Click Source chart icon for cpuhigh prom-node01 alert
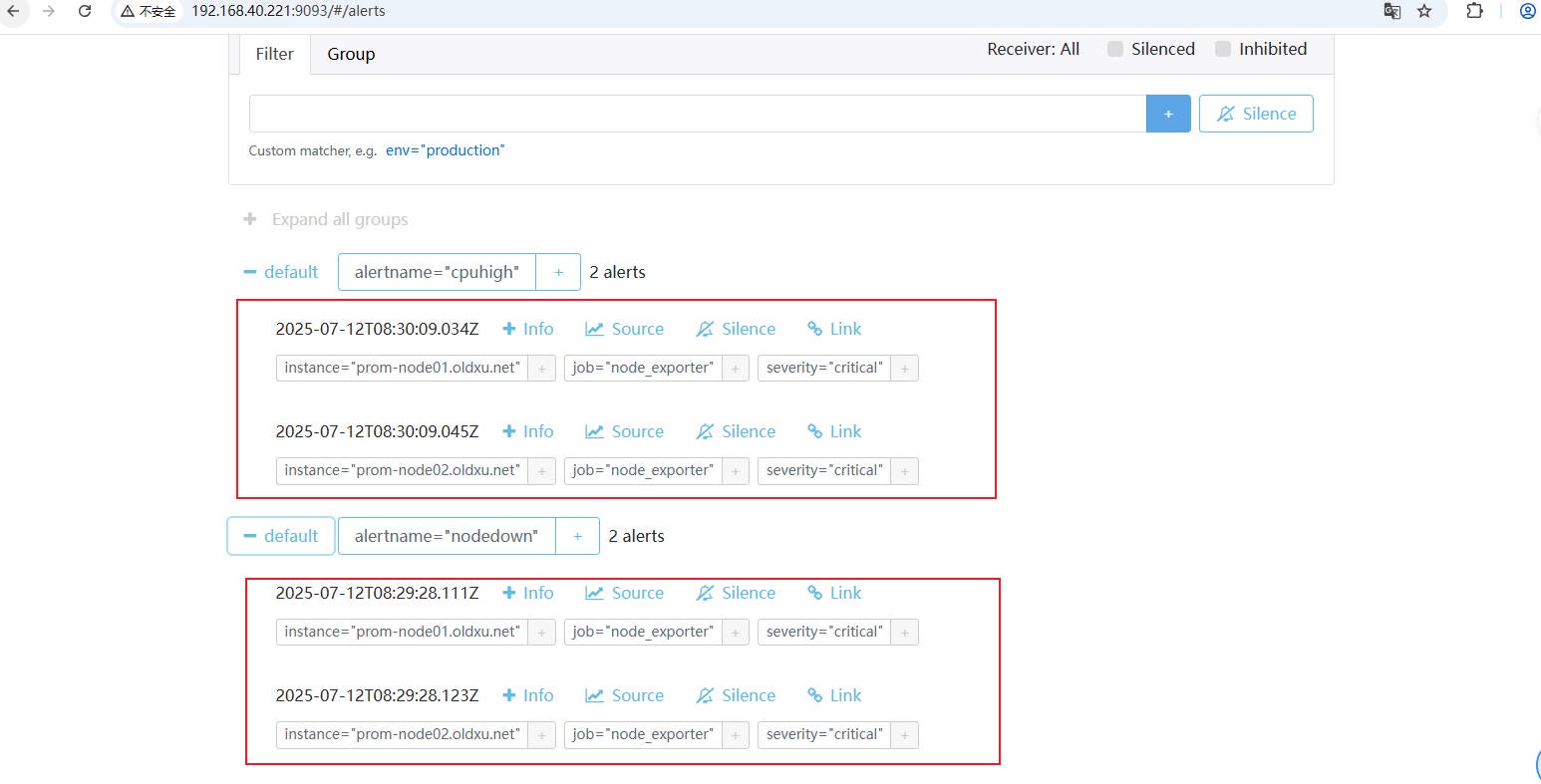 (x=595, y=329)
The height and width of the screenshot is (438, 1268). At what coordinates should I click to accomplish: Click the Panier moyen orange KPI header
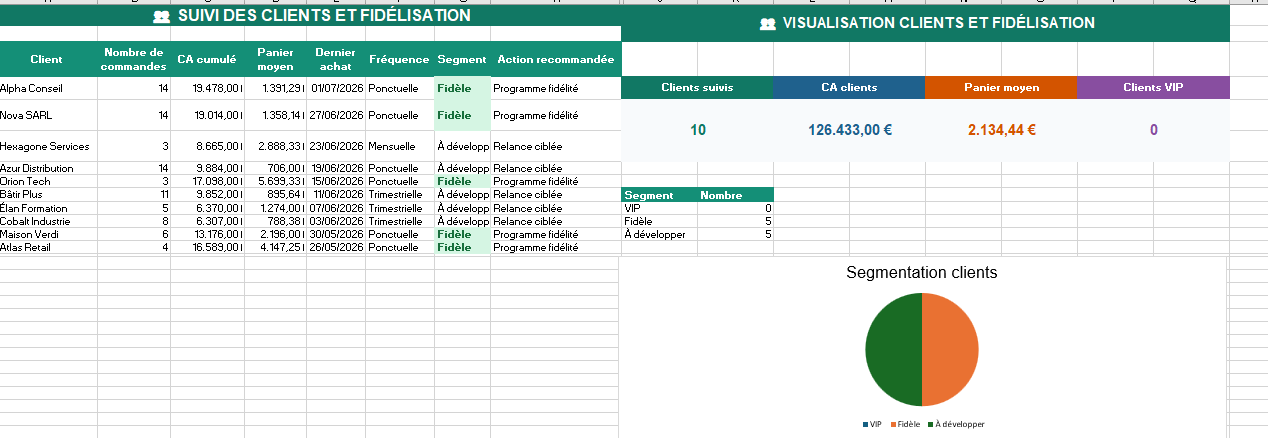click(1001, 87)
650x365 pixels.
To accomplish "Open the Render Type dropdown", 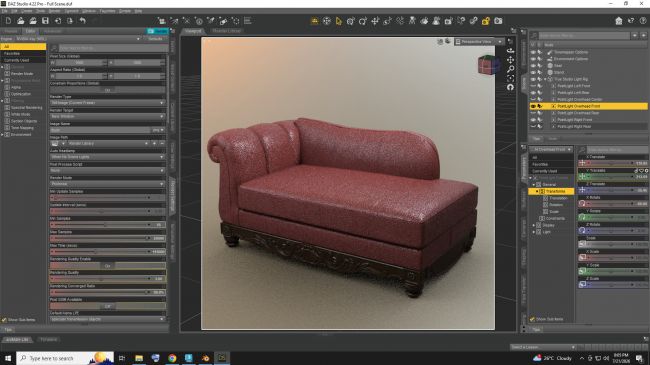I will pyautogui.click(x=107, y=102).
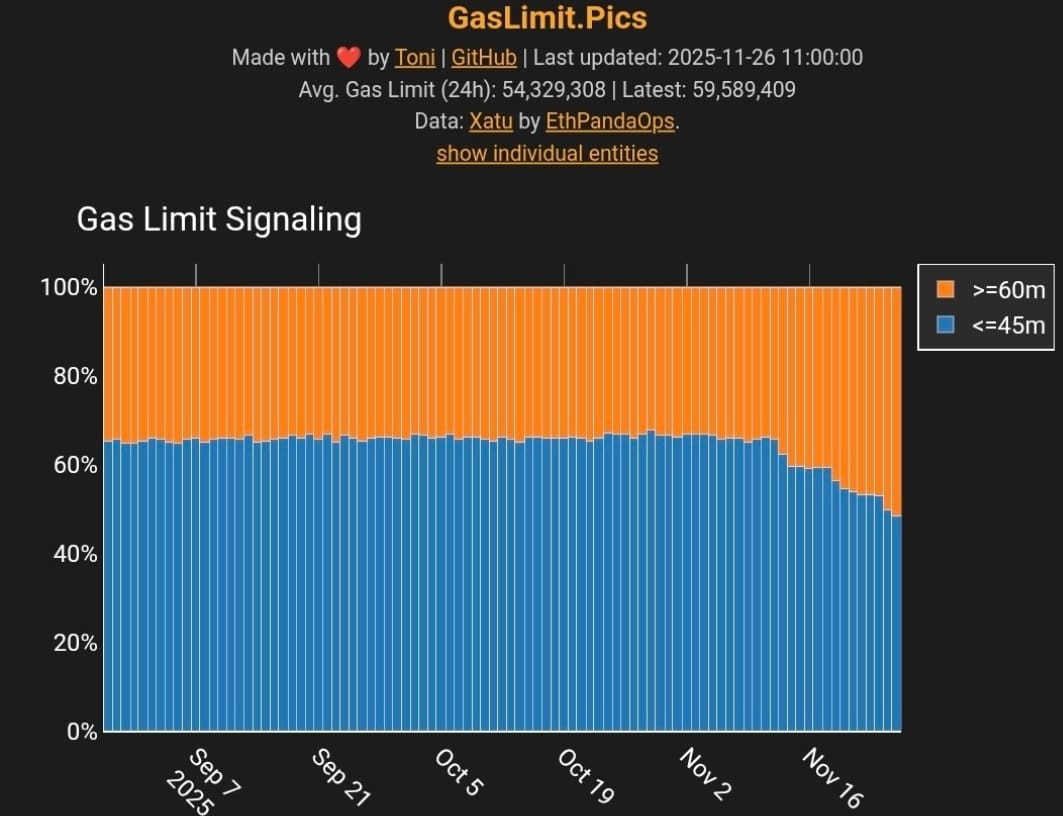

== What you will do ==
Verbatim transcription needed, from the opening line of the entries above through the line containing "650x365 pixels."; pictures do not belong in it.

== Finished task ==
Click Source chart icon for cpuhigh prom-node01 alert
 (x=595, y=329)
The height and width of the screenshot is (438, 1268). At what coordinates should I click to accomplish: Click the Panier moyen orange KPI header
click(1001, 87)
650x365 pixels.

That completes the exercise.